At eleven last night, the 'friend' who I might add is very nice, has his television on, plus on the phone. This with only a thin wall between us. Earlier about ten, he once again sits outside my room eating his meal which was very garlicky. All I could smell was his cooking which I think clung to my clothes.
If this apartment was not so grubby and the friend wasn't staying here I would probably have stayed as it is handy to the metro. Failing that, I expect staying in Lesseps would be a cheaper option. Donato is a very nice man, and having some English would have clarified quite a few details about the area. He is also an unbelievably talented graphic artist, and photographer. This came to light only because he saw my Parc Guell pics, which he liked. Then he showed me a magazine which published his photos. He is about a million times better than I'll ever be. His art work is mainly backgrounds for movies, and they are unbelievably good. All this took forever to get to, as I mentioned 'Photoshop' and that opened up an area in common. Shame his apartment is so awful.
I left here around eleven and headed into Catalona, catching the metro from Lesseps. Lesseps looks a nice little town once I am down the hill.

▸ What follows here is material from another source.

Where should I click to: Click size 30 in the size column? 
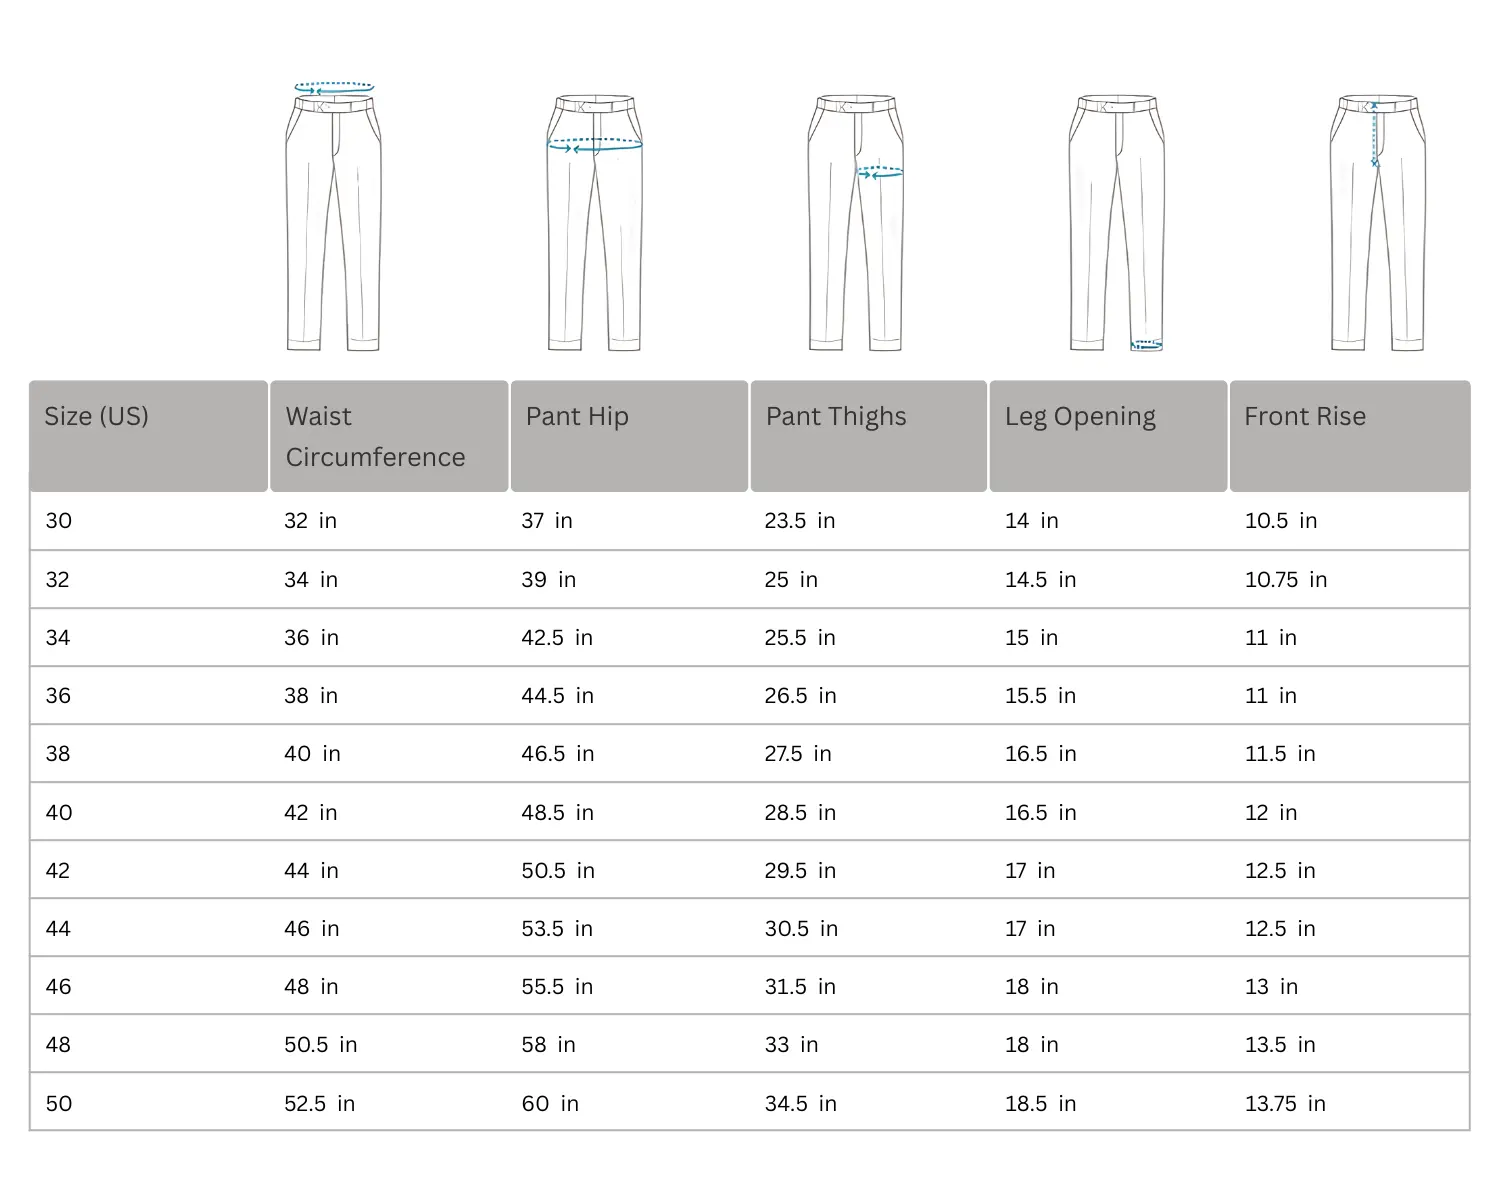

I had no trouble getting into Catalona as when emerging from the metro you are in the heart of it. It is a massive area and only a part of the city really. I found the hostal/hotel I am staying in but I didn't go in. I don't want any rude awakenings until tomorrow. Actually viewing the stairs which are about 18 inches wide as a bit of a worry.
This chappy was filling a water bottle on the corner.
As I wandered around I came to a theatre and the girl outside was handing out flyers for a Flamenco show. I decided I would go on Friday night. She said the show was on at two theatres so I could go to either. Well, I knew where this one was now, so I said I would go here. Then she said I have to buy my ticket at the other theatre. Oh, sod, off I go two blocks away, and wishing I could drop crumbs to find my way back.
Handing out flyers.
So, I get to the other theatre which is massive and obviously a wonderful venue.
The other theatre.
Cafe in this theatre.
Entrance to ticket office.
I must have been tired or disoriented as when the girl went to book me in here, I said I was planning to go to the other theatre. Why the devil I did that I'll never know. Well says she, in that case you need to buy the ticket there! I explained what the other girl said, and it appears she is new, so this girl rings her and says she must sell tickets there! Now was my chance to say I would see the show at this stunning venue, but no, off I trudge back to the first one. I finally got my ticket, and stuffed up the show as well. The show I'm seeing is a sort of opera love story with flamenco dancing. Ah, well, I'm sure it will be lovely. A pity I picked the 'humble' theatre.
I then found the market place, and could not believe the array of foods. The nice thing about Barcelona is they all speak some English. Wonderful.
There is art work everywhere. Too much to even begin to absorb.
Just a tiny section of market goods.
I had some fruit and a drink and meandered around a little trying to get orientated, and looking in the shops. I must try and pull together something decent for Friday night. Later I was having a coffee and the skies opened. The thunder was incredible and the rain swamped everything in seconds. Out came the intrepid umbrella sales chaps.
I wandered over to the now empty plaza and tried some artistic photography. I had my umbrella as I now don't go anywhere with out it.
Needs some work but I was trying to get the buildings and people or just their feet.
That was quite enjoyable even if I did look like a stalker. By now it was sevenish so I decided to head for food. The choices are endless here. But on the way…..
I went into the nearest restaurant and had quite a nice meal, made up of two tapas and a red wine. Sharing my table was a lovely man from Amsterdam and his nearly twelve year old daughter. It turned into a really nice dining experience as they were both really good company.
I tootled off to the metro and only took one wrong turn. When I got here, I could have done with my hiking poles. Heaven knows how the nuns get up and down.
It is now ten thirty and I have not told Donato I'm leaving yet. I might just have a shower and put the long johns on, then tell him. I hope this rain clears up as I dread wheeling the backpack down as it is. One misstep and it will zoom off down the hill.